» TASK
Output exactly the lines below, starting with the line that has "Mark Cereza Natural as favorite" and going on through the line that has "Image resolution: width=756", both included, and no other lines.

>>

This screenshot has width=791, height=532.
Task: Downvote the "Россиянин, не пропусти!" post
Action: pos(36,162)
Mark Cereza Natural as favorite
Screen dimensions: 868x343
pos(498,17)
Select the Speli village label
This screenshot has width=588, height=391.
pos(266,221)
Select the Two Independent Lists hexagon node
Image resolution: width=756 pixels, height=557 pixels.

<<
>>

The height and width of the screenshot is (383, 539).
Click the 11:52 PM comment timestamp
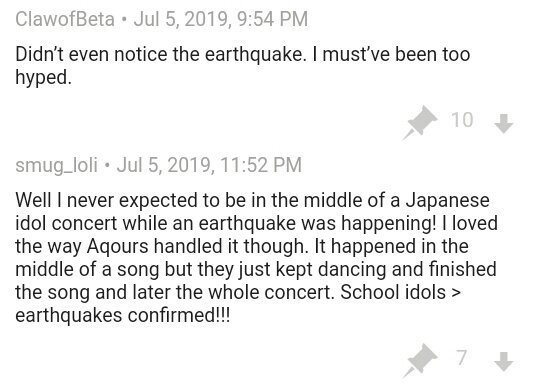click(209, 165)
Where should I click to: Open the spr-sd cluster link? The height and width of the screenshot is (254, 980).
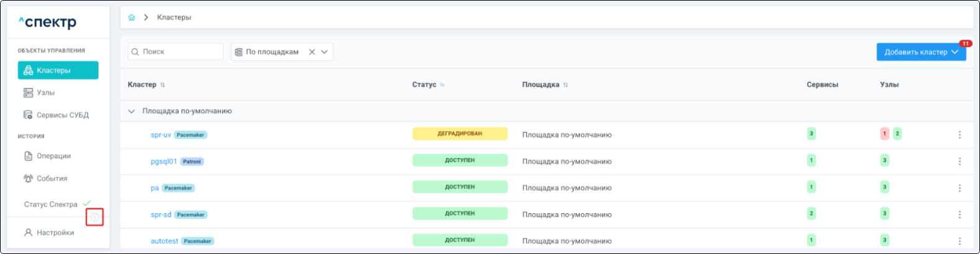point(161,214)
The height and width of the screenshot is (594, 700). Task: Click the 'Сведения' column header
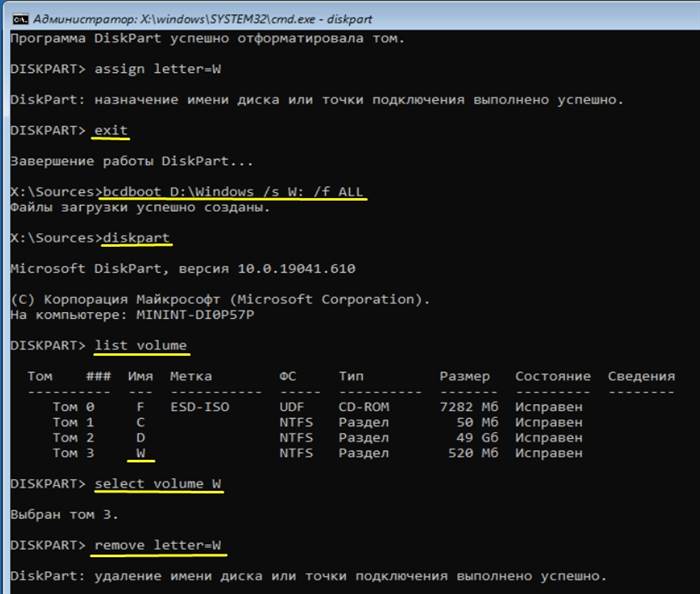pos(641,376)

<<

» WRITTEN REPLY
Mark Cereza Natural as favorite
Screen dimensions: 868x343
pos(498,17)
Select the Speli village label
This screenshot has width=588, height=391.
pos(266,221)
Select the Two Independent Lists hexagon node
Image resolution: width=756 pixels, height=557 pixels.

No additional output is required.